• **DESCRIPTION OF THE TASK**
Find the word "button" in the records and copy every line where it occurs.
----
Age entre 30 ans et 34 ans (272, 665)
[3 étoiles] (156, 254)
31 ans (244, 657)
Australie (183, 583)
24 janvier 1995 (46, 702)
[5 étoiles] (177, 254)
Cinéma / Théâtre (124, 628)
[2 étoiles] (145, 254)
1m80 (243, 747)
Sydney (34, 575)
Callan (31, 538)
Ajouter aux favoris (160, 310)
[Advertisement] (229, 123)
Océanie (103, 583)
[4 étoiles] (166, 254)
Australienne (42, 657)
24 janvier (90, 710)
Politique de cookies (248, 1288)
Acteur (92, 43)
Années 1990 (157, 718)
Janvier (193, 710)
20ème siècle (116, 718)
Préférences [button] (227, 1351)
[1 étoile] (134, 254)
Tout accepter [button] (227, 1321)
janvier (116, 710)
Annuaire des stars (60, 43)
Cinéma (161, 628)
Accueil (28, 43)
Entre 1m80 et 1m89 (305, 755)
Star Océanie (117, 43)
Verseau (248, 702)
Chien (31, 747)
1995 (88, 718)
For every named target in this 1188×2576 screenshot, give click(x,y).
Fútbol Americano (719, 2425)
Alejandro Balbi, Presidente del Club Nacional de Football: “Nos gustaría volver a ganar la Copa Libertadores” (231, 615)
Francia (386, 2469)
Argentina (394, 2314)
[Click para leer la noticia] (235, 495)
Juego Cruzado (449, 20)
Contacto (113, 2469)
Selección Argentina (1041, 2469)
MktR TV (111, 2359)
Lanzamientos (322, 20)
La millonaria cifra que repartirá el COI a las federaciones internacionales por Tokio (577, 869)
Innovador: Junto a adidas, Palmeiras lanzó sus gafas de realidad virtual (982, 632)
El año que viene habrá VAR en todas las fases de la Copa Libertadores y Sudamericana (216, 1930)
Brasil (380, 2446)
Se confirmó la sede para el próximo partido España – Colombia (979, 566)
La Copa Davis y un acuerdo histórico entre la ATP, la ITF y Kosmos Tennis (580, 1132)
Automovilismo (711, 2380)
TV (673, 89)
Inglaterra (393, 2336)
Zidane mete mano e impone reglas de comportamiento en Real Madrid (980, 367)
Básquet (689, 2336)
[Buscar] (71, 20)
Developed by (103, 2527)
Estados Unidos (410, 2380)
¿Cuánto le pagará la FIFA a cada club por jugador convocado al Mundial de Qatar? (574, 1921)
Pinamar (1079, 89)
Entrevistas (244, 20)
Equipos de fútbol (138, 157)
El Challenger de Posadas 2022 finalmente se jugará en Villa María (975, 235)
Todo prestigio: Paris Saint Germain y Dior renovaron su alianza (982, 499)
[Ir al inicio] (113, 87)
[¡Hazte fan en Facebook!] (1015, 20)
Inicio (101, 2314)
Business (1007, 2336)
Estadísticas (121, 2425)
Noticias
----
• **RESPONSE AREA**
Préférences [button] (227, 1351)
Tout accepter [button] (227, 1321)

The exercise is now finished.